■ **How to complete this task**: Beneath this line are the data; copy exactly the part of them that opens with the line containing "How do I perform: Click the Ethereum" and closes with the line containing "You are a computer-use agent. The height", and only that part.

■ **Stored items**:
<<<<

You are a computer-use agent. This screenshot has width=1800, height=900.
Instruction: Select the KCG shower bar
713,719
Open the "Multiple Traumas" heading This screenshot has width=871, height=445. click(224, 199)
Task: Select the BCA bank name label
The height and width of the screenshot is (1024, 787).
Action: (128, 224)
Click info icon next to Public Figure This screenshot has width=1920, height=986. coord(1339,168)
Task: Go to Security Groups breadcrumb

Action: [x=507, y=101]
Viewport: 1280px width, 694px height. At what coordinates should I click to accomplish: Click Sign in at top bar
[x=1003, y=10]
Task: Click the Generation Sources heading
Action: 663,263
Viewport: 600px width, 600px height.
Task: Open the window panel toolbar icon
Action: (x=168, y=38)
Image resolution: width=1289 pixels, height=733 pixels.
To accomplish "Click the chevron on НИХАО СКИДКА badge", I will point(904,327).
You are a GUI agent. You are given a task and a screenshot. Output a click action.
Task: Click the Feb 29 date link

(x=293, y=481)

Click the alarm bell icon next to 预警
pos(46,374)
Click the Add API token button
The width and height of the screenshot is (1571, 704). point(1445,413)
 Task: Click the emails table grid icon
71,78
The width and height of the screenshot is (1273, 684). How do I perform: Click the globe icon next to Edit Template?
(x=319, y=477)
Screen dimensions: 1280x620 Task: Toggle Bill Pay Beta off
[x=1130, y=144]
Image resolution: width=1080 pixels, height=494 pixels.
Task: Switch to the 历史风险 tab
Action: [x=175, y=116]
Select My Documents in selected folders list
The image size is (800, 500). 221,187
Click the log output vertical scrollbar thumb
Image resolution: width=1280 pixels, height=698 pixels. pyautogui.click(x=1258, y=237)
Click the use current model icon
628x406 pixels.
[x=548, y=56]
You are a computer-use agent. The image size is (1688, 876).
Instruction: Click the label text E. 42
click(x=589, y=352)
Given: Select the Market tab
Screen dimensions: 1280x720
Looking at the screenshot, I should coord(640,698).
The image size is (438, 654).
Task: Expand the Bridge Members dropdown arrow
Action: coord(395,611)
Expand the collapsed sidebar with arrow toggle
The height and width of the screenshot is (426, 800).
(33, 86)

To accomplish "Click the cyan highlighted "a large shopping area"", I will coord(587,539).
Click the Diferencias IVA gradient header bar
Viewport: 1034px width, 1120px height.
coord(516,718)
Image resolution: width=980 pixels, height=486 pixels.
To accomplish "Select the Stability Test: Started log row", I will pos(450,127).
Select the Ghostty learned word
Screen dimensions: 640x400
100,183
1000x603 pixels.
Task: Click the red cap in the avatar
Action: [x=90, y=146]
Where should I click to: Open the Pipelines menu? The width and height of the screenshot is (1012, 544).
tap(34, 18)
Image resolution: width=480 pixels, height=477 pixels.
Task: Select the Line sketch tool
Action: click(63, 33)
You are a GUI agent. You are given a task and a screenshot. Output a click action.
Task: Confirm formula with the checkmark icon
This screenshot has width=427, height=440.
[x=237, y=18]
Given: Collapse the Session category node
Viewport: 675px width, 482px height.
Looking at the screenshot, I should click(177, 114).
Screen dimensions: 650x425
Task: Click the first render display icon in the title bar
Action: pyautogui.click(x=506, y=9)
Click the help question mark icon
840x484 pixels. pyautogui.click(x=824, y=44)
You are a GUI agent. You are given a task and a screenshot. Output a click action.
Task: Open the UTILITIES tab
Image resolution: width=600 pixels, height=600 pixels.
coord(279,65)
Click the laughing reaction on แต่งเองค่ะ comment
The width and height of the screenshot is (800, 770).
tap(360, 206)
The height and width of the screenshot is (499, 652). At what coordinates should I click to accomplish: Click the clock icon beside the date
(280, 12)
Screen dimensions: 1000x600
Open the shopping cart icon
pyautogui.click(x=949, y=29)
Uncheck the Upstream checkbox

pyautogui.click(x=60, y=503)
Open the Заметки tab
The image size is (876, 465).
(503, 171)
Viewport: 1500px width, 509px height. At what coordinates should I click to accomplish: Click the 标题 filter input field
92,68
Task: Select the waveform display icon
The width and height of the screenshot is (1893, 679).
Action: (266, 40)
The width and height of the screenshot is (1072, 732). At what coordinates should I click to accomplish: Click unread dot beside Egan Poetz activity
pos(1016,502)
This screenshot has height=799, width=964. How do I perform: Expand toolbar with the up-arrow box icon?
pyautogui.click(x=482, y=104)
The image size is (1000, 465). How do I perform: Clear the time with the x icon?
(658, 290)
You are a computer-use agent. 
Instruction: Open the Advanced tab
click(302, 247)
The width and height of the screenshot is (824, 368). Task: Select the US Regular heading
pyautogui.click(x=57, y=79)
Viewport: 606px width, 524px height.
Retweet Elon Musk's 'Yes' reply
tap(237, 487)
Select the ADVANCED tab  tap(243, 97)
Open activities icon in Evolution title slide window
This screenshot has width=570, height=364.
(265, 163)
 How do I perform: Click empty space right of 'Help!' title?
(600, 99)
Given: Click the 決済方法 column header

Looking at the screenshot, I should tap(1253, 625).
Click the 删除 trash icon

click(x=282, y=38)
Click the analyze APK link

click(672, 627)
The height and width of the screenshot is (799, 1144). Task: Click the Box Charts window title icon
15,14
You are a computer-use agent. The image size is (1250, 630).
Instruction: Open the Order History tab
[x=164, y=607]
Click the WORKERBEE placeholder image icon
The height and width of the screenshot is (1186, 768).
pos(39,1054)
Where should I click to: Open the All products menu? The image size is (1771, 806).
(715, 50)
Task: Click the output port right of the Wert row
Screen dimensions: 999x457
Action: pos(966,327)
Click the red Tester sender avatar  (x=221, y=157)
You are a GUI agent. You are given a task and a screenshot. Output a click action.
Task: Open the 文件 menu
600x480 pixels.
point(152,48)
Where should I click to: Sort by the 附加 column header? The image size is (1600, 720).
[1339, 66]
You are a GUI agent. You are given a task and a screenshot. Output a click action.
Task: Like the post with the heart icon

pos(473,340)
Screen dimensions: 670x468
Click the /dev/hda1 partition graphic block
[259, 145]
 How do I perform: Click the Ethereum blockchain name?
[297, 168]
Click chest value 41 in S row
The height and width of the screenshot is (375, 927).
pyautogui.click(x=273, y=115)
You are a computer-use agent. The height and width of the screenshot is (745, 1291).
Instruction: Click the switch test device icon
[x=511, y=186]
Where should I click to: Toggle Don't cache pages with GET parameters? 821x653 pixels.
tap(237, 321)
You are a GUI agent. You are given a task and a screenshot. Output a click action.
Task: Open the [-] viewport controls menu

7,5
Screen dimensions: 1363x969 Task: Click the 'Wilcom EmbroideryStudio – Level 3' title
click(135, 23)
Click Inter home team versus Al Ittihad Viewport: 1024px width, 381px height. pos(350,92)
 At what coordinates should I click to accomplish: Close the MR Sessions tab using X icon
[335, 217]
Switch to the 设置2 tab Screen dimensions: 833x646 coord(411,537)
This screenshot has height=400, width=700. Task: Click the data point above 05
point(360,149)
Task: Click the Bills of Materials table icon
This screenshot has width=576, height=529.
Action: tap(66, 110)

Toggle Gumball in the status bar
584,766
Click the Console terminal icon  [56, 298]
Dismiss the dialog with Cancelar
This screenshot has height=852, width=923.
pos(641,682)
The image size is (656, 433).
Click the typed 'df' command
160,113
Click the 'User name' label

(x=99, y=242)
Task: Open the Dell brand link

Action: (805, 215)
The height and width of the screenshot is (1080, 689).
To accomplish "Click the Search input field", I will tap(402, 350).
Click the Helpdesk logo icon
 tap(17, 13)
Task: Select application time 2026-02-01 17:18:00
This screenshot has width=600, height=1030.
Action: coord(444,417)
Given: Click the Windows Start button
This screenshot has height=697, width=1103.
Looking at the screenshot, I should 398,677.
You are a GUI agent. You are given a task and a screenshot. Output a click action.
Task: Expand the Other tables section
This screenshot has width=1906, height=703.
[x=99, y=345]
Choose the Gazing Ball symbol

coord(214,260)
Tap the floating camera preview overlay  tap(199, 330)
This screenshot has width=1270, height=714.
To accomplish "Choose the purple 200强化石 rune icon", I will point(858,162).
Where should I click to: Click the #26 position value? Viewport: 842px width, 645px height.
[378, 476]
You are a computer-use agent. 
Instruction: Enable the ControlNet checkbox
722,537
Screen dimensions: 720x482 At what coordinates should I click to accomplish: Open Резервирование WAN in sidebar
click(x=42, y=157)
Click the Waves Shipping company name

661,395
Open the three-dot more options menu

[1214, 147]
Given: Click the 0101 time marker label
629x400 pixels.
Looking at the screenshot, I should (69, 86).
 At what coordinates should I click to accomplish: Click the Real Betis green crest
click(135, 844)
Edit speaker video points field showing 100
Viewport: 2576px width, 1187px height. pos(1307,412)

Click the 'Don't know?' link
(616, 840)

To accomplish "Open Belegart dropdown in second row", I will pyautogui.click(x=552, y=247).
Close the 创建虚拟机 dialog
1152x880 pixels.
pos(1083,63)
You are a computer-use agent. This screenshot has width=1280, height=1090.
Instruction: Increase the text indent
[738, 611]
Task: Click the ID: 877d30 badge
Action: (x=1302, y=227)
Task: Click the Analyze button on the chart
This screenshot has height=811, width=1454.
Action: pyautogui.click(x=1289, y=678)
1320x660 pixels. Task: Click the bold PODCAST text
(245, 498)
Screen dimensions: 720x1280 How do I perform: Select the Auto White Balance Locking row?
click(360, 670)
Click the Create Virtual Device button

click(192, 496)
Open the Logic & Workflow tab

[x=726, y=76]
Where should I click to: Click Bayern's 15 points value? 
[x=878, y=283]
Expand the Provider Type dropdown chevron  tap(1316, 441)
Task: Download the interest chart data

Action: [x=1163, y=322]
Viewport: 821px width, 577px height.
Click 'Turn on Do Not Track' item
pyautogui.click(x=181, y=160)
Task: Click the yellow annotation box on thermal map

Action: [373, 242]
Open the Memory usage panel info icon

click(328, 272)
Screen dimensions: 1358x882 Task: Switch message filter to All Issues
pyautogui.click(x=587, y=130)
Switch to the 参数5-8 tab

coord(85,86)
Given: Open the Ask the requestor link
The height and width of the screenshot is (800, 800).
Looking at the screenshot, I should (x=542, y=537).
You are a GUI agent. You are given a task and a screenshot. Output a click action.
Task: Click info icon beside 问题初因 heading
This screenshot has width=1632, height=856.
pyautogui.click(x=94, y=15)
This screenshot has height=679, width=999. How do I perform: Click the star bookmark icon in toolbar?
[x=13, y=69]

>>>>

■ **Written solution**:
 How do I perform: Click the Ethereum blockchain name?
[297, 168]
Click chest value 41 in S row
The height and width of the screenshot is (375, 927).
pyautogui.click(x=273, y=115)
You are a computer-use agent. The height and width of the screenshot is (745, 1291).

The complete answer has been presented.